A direct sequel to Dracula AD 1972, scripted by Don Houghton (then dividing his time between Hammer and Doctor Who) and directed by the desperately trendy Alan Gibson, The Satanic Rites of Dracula was filmed under the title Dracula is Dead and Well and Living in London. Lee, who finally refused to do any more Hammer Draculas after this (he was replaced by John Forbes Robertson for the kung fu horror Legend of the 7 Golden Vampires), gets all of fourteen lines and delivers most of them with ill-concealed distaste, even adopting a cod- Lugosi accent when the Count is disguising himself (appropriately) as a reclusive London property developer. Cushing, ever professional, has the bulk of the script’s silly explanations but delivers them as if he really means them, making a meal of his manufacture of vampire-killing devices (we get the full infomercial on how to convert your used crucifix into a silver bullet) and nodding sagely as he puzzles out the Count’s colossal scheme.

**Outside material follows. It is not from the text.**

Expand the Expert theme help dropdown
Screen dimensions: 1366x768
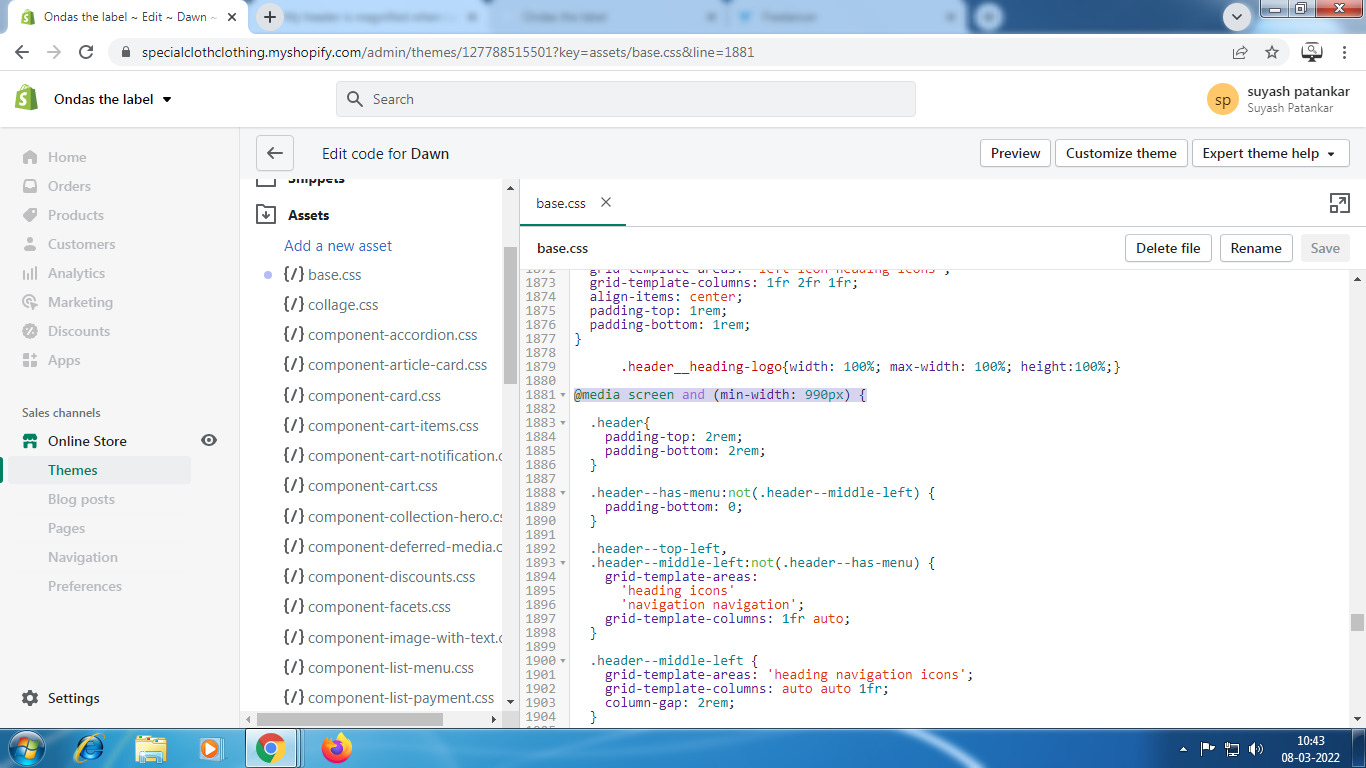1270,153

Despite shortcomings, this is a wholly cherishable film, and looks a lot more striking now than it did in 1973. After six films in which Dracula confines himself to petty squabbles with unworthy opponents, it’s refreshing that Houghton finally comes up with a monumental, evil plan worthy of a villain of his stature. The movie gets away from Hammer’s usual Berkshire Transylvania to cop elements from sources as varied as Dennis Wheatley (robed Establishment figures taking part in black magic rites with nubile lovelies) and TV spy/adventure shows (Dracula’s coven includes a gang of sheepskin-waistcoated biker boys and Van Helsing’s allies are a Professionals-style intelligence organisation and a Sweeney-type hardman copper). In fact, the plot is so busy that it’s a wonder room was found for Dracula, and Lee (who, in one scene, sits down for the first time in fifteen years) goes through the cloak-swirling, fang-baring, eye-rolling motions without much passion.
Usually, this would mean that Cushing would have to shoulder the acting weight on his own, but here he gets sterling support from familiar British faces like Jones (relishing one great mad scientist speech), Franklyn and Vernon. The Chinese actress Barbara Yu Ling is unusual and effective casting as the vampire’s chief disciple, while a red-haired Lumley, replacing Stephanie Beacham as Van Helsing’s plucky granddaughter, shrinks becomingly in a succession of eye-abusing 1973 fashions: she is even saved from a fanging when her mammoth floppy collar gets in the way of a vampire’s mouth. With its cellarful of chained-up vampire women and eerily empty Avengers-look locations, it feels like no other Hammer film and is all the better for it. If, rather than try various anthology formats, Hammer had wanted to do a TV series with their greatest characters, this would have been a great template for a Van Helsing show, with its mix of horror, science fiction, espionage, car chase action, dolly-bird glamour and guest star emoting – though it kills off supporting spy characters who might have been useful.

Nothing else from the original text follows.